Tag: databases (page 2 of 2)

Limit 1

Here’s a free tip. When you’re making ad hoc changes to a database directly from the database client, it is a good idea to stick LIMIT 1 on your UPDATE and DELETE statements if your intent is to only update one row. Even if you want to update many rows, I still recommend a dry run with LIMIT 1 first.

Then if you make an error in your boolean logic or leave something out of the WHERE clause, the wreckage will be limited. It’s much easier to deal with the loss or unwanted alteration of one record than a whole database.

Of course, wrapping your ad hoc queries inside a transaction is also a brilliant idea. I recommend that approach as well assuming it’s available.
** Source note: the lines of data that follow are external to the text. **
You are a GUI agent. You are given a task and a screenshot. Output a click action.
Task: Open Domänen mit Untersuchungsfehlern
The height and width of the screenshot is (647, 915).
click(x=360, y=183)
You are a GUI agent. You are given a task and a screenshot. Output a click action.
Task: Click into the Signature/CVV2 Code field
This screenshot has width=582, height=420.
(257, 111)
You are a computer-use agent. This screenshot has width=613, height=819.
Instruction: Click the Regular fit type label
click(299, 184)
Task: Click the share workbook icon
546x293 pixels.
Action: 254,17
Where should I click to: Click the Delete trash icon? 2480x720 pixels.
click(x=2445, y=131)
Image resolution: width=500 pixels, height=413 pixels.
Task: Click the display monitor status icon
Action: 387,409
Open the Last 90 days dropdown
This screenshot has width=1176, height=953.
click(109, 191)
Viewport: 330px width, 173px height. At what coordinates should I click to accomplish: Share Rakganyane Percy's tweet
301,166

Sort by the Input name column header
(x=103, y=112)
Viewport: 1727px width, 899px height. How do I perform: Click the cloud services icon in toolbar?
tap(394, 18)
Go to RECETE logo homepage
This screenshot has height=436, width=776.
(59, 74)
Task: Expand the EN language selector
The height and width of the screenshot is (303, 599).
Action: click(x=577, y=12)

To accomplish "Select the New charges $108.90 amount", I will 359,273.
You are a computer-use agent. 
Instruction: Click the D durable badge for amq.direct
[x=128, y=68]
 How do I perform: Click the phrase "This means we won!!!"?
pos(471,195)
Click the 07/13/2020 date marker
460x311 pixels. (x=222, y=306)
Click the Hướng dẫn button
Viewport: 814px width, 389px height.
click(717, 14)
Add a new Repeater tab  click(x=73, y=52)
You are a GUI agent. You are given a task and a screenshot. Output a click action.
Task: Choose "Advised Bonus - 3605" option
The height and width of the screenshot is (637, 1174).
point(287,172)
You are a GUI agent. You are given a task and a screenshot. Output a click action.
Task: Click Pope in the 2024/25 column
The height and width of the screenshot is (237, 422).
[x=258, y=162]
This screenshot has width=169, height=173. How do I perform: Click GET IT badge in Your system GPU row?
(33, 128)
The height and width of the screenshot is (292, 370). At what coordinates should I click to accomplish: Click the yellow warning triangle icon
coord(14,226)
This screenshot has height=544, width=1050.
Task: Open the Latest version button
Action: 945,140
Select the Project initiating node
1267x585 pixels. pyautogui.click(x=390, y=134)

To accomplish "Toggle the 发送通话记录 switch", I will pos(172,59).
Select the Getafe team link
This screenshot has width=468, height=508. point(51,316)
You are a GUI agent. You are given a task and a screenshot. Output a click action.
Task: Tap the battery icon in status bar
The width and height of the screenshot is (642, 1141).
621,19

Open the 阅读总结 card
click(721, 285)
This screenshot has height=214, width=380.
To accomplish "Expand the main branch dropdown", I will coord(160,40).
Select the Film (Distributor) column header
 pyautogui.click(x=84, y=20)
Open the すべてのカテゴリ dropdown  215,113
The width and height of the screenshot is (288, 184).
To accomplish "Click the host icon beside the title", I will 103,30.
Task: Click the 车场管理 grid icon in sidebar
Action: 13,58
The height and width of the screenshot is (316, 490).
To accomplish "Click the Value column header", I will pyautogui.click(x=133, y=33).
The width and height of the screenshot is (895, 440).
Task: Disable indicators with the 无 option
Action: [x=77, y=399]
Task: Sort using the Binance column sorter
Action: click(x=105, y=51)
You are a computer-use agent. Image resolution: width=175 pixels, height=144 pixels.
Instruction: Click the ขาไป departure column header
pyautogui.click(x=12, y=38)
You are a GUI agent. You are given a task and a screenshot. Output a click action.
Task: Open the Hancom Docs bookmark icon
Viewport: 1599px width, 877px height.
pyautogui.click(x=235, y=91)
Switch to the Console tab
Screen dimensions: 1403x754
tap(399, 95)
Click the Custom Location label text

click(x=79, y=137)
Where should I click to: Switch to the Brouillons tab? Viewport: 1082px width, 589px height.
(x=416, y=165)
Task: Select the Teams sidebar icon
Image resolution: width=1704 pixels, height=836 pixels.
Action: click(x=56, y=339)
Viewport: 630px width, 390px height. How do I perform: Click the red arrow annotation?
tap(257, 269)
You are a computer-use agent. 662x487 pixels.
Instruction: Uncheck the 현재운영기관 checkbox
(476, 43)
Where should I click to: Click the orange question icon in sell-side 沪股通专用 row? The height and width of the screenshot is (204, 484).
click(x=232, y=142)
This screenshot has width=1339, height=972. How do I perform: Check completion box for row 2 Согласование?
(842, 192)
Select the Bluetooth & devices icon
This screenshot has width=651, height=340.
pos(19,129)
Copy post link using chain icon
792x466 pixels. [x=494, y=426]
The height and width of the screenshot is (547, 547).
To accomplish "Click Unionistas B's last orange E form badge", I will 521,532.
The danger of SQL illiteracy

Despite growing interest in other storage media, relational databases are still the dominant data storage medium for Web applications. Indeed, as SQLite and other databases that can be embedded in applications grow in popularity, we’re seeing the use of relational databases expand even further.

It seems to me, though, that actual knowledge of SQL seems to be falling. I blame this on the growing popularity of persistence frameworks that abstract the database away, allowing developers to interact without databases without writing much (or any) SQL. Ruby on Rails has ActiveRecord, Django has its own persistence components, and there are many ORM frameworks for Java that work very well. There are even a number of persistence frameworks for PHP. As developers come to rely on these frameworks, their SQL skills grow rusty. Many developers don’t even learn SQL in depth, period.

This is a big liability. Even if you don’t have to produce SQL to include in your application, you still need to know it to write ad hoc queries. Knowing SQL lets you write a single query to answer questions like, “What’s the average total for orders received from customers in Texas over each of the last six months?” I’ve seen developers try to take care of those kinds of questions by pulling back individual records and aggregating the results in code. They ought to be using SQL efficiently instead.

In the short term, the answer for me is that I’m going to be asking more SQL questions in interviews. If you’re a developer and you’re not incredibly comfortable with SQL, you should probably hit the books. The other thing I’d add is that languages and frameworks come and go, but SQL, CSS, HTML, and JavaScript are going to be with us for a long, long time. Any investment you make in those areas will certainly pay off.